▶ TEXT:
◇ ◇ ◇
I'm back here in Austin.
Went outside a few minutes ago.
Fucking 93 degrees outside.
I was too hot.
I went to check the mail.
And I was like,
to get inside. This is too fucking hot. Yesterday I was wearing a jacket and today I'm wearing
swim trunks again. The man, it was nice. I'll just say it was nice to have a little bit of fall
for three days because God damn. It's still like mid-July in Austin right now. Let me knock out
the music reviews real fast and then we'll get into the movies. I was asked and I don't remember who
asked me to listen to these bands now at this point. It's been so long. But listen to a band called
drug church. I was not super into their newer stuff, but their first album was called Paul Walker,
and I did quite enjoy that. They were kind of tongue and cheek and funny, and they had a song
called Deconstructing Snapcase that I really liked, also a fan of the band's Snapcase. So it's kind
of a fun send-up slash lampoon of the band and their music, and I did enjoy that. I would say there
later, by the way, the first album's kind of a, I don't know, I would just call it punk, I guess,
straightforward punk. The later stuff is somewhere, if I had to pinpoint it, it would be between
like Latterman and Turnstile with some hot water music. And that sounds more complimentary than I
mean it to. And I don't mean it to be not complimentary. I just wasn't as into the newer stuff.
It didn't quite grab me. But it was reminiscent of those three bands, like some sort of a mismash.
mish mash oh jesus christ it was some sort of a uh combination of those three bands i can kill myself
the next band i was supposed to listen to was a band called gouge away i liked some of their stuff i actually
added a song called fed up and a song called uproar to my playlist if i had to compare it to another
band i i was tempted to say the black eyes because there's a male and a female singer and it's
energetic, but not in the same way at all. It honestly sounds more like maybe Anaschism to me
than anything else that comes to mind. Once again, I, Aniscus is one of my favorite bands. I don't
mean it as positively as that. I did like it, though, and I did. It was the only band that I
added songs to my playlist from, and so I'm going to go from there. But I'm definitely intrigued
by Gouge Away. Pyle was the next artist slash band. And I got to say, I wasn't as
crazy about that one.
He
or they have
a pretty
robust catalog, it seems. I was reminded
of the mountain goats or like King Gizzard.
It just seems like they pump out a ton of music
quickly. But
I went back to the very beginning
because I wasn't feeling the newer of the middle stuff
and there's an album called demonstration
and I was kind of into that.
It kind of reminded me a little bit of Alex G
meets like Pat the Bunny
which
honestly, once again, I don't mean to sound as positively as that probably does.
I don't mean it's done negatively, but it's somewhere in between that,
and I'm definitely going to continue to listen to demonstration a little bit,
and maybe that'll be my entry point for the later stuff as well.
◇ ◇ ◇
▶ PROMPT 1: In the music review, what was the name of Drug Church's first album?
▶ PROMPT 2: Recast the entries between the lines holding "Open the Beats warp mode dropdown" and "Action: click(512, 182)", inclusive, as a numbered list. Skip blank lines and leave out the pictures.
The entries after this have no connection to the music review.
◇ ◇ ◇
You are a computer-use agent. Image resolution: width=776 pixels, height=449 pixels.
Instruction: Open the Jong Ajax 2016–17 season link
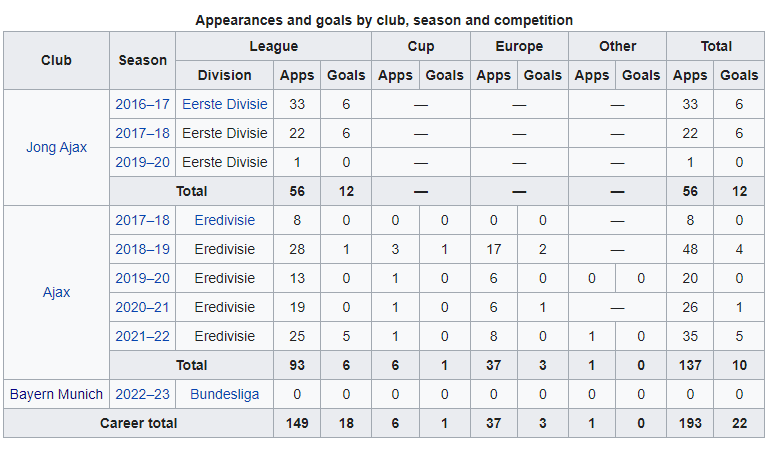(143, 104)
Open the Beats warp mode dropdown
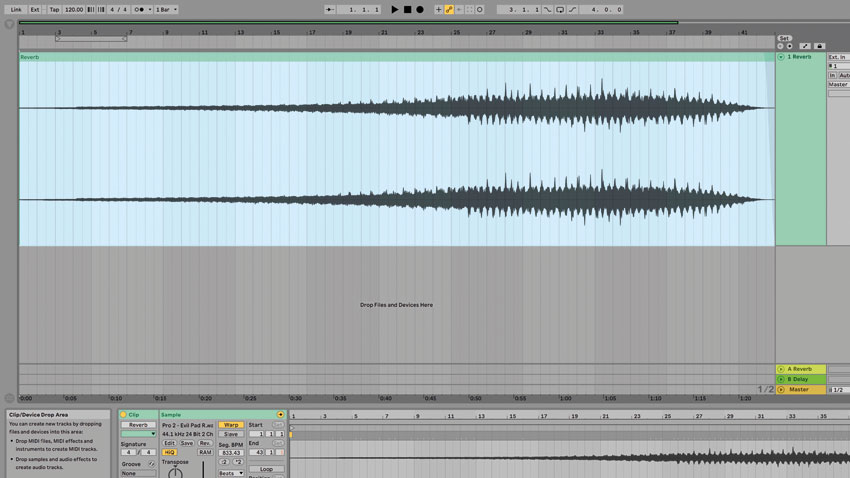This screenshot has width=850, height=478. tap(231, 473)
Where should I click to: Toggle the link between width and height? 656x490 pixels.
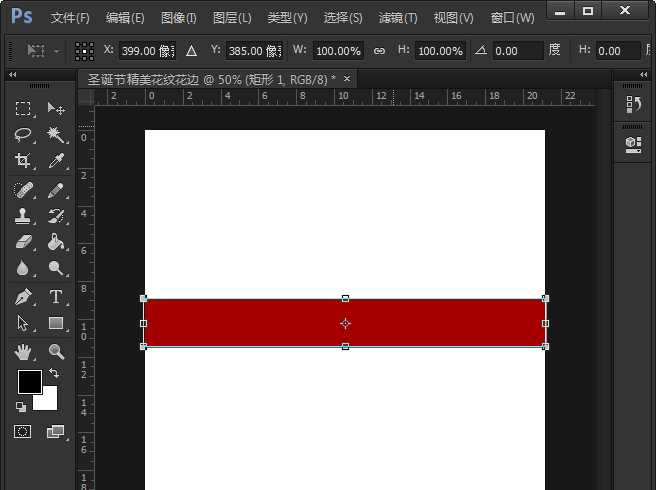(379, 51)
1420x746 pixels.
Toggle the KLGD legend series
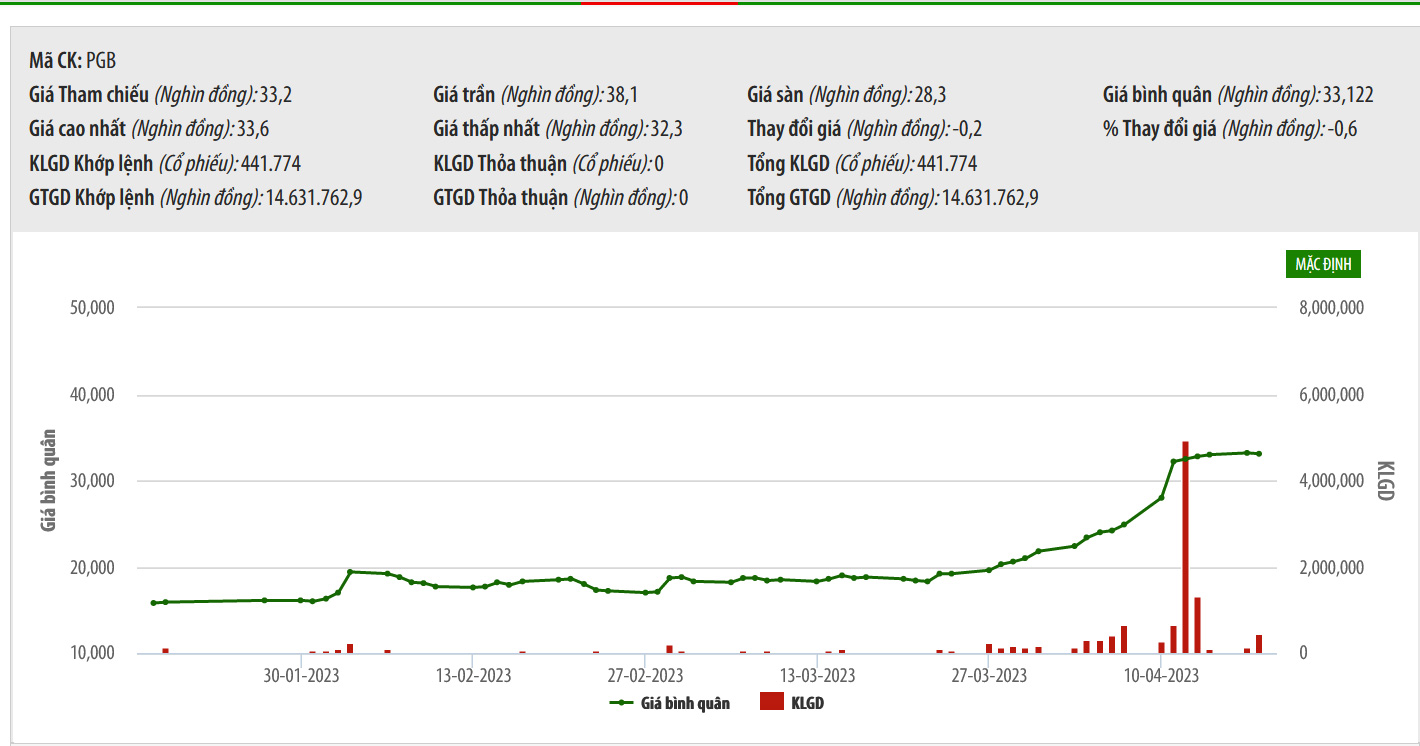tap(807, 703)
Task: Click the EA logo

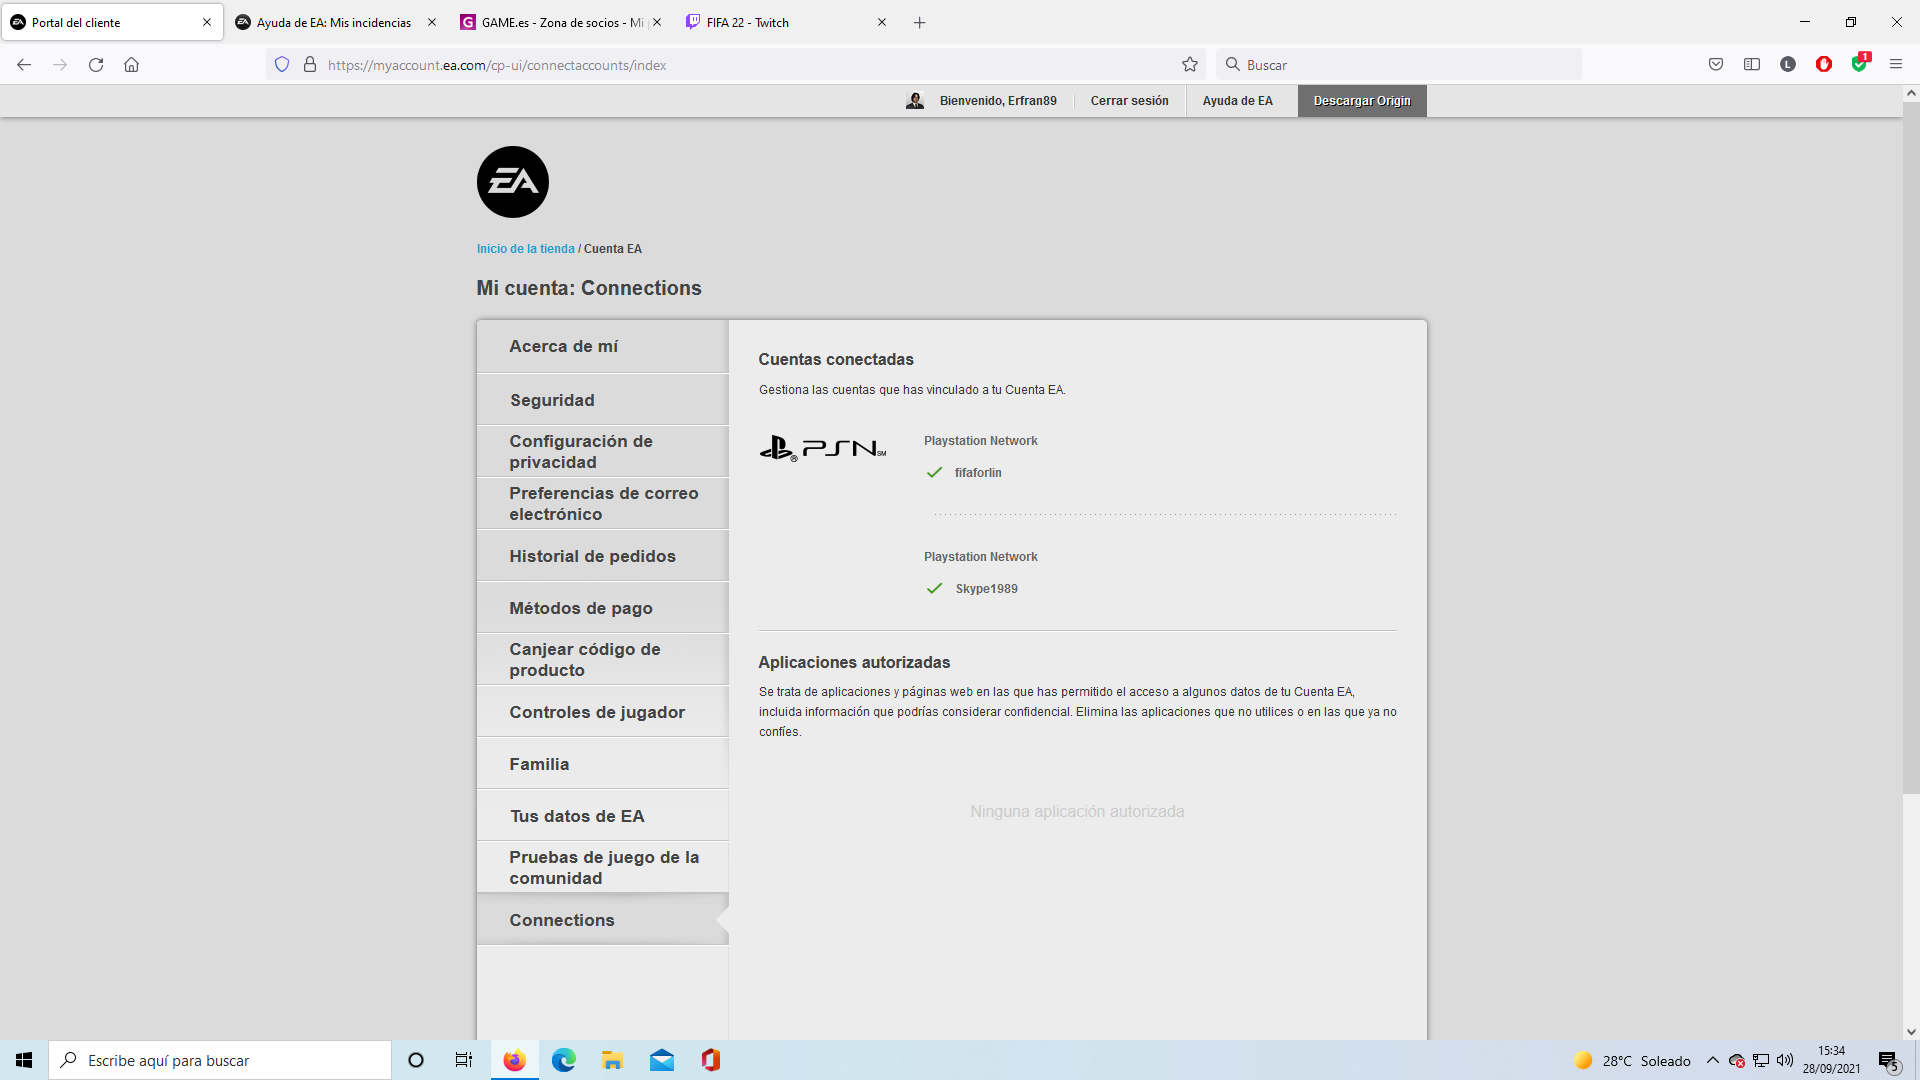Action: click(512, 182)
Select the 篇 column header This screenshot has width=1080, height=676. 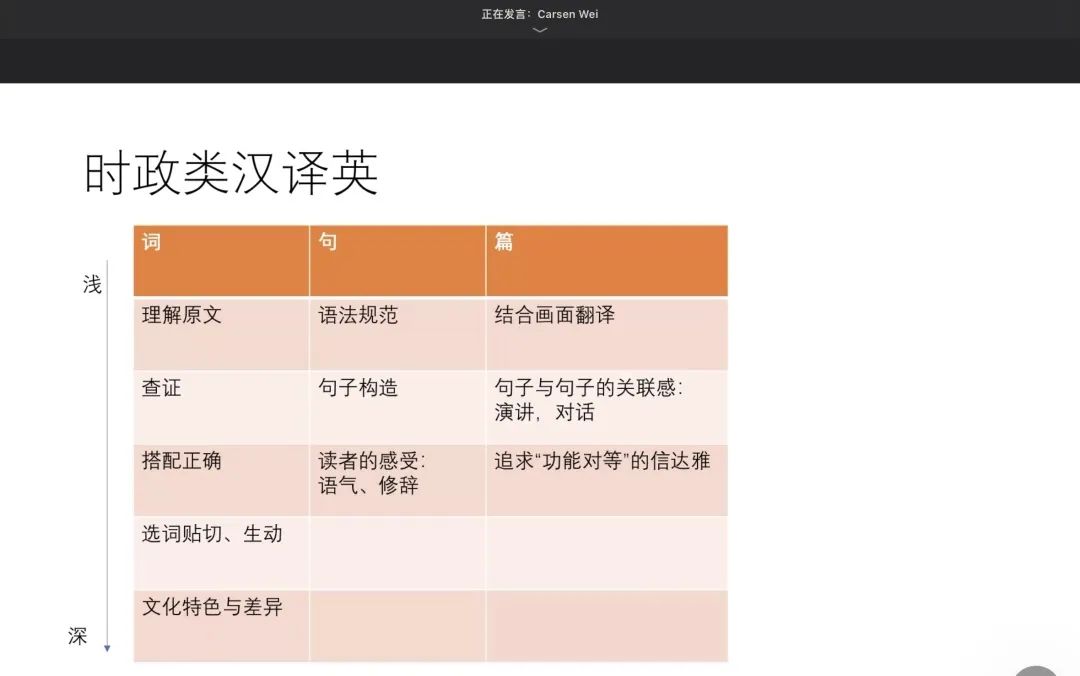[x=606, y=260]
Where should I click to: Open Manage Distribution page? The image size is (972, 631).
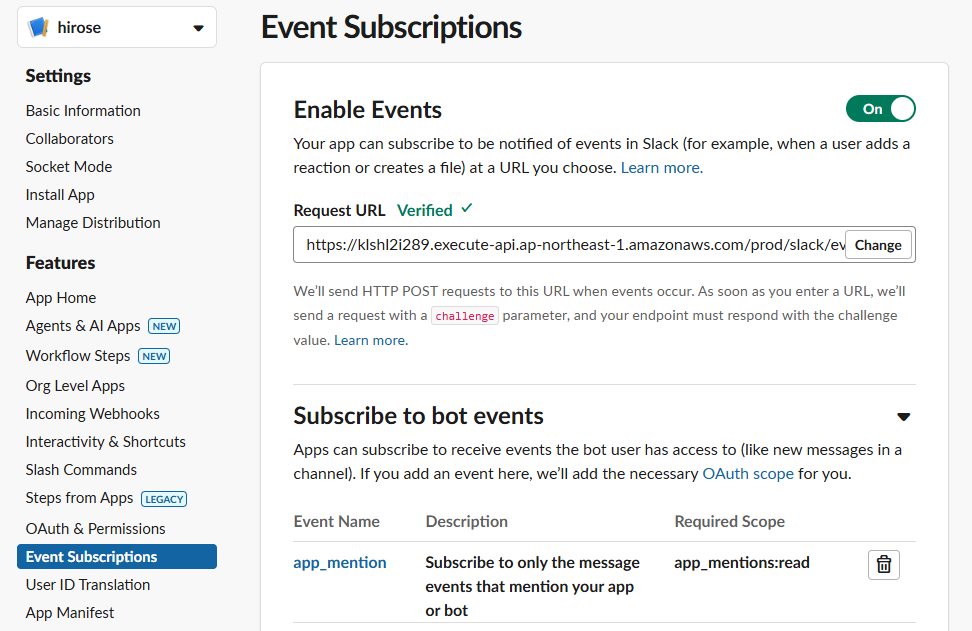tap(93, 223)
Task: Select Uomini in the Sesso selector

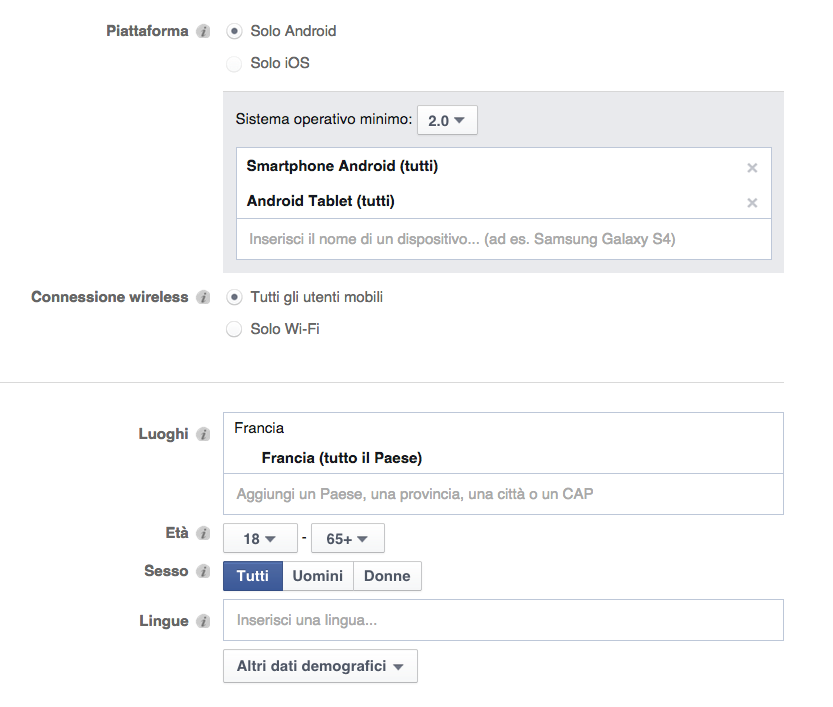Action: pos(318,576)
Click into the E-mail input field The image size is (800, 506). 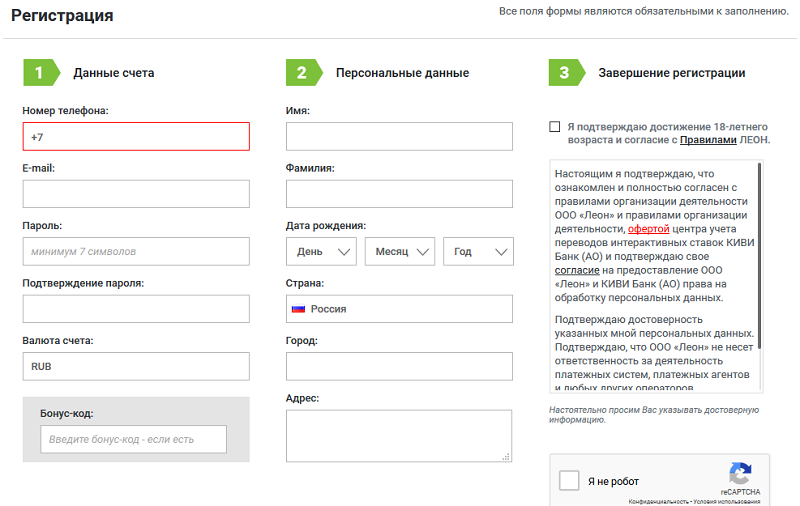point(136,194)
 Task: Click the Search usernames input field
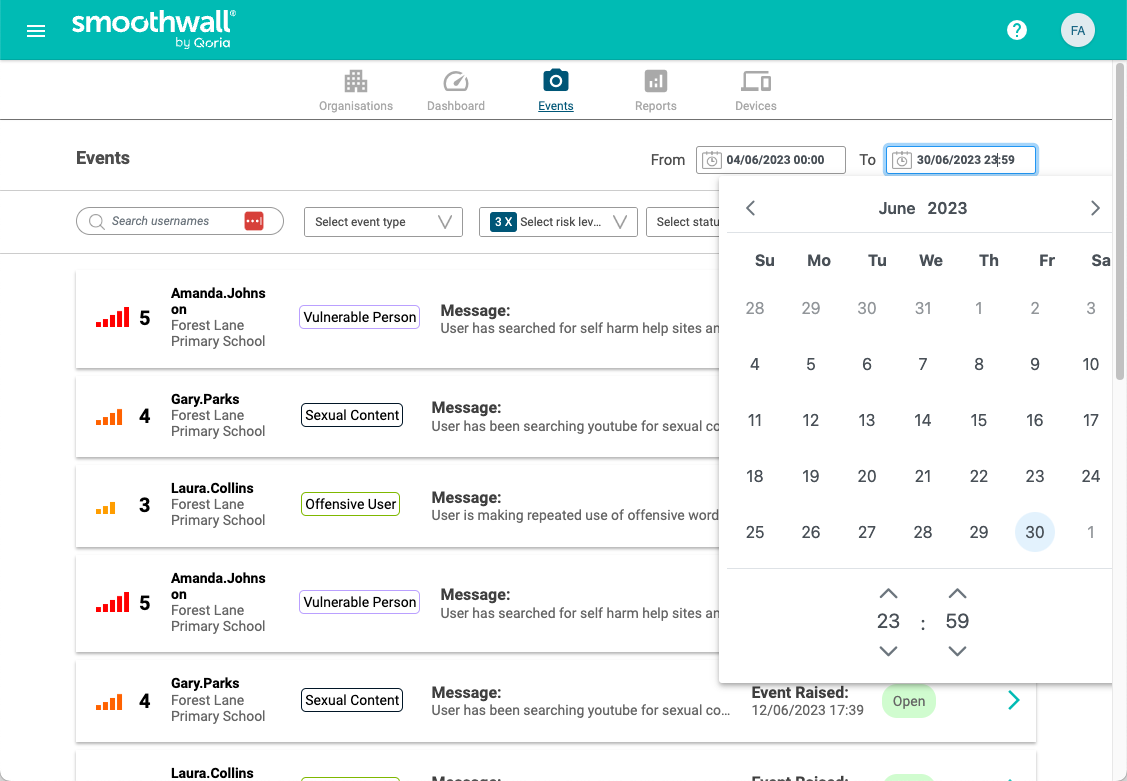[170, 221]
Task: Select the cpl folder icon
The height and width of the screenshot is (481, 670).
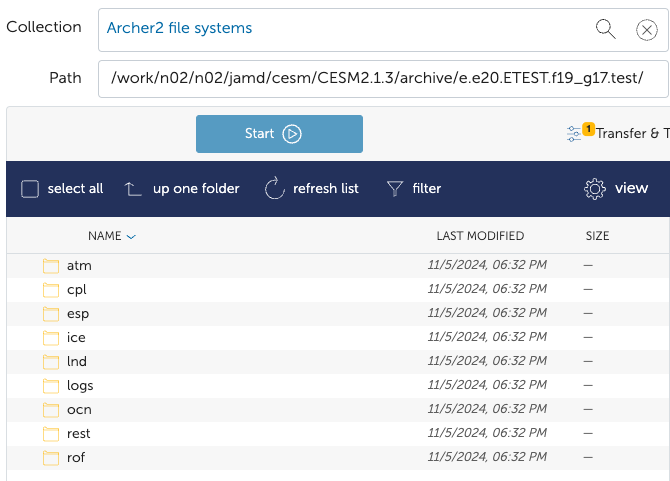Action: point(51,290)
◇ ◇ ◇
▶ PROBLEM SOLUTION 1: Paul Walker

▶ PROBLEM SOLUTION 2:
1. Open the Beats warp mode dropdown
2. This screenshot has width=850, height=478. tap(231, 473)
3. Where should I click to: Toggle the link between width and height? 656x490 pixels.
4. (379, 51)
5. 1420x746 pixels.
6. Toggle the KLGD legend series
7. tap(807, 703)
8. Task: Click the EA logo
9. Action: click(512, 182)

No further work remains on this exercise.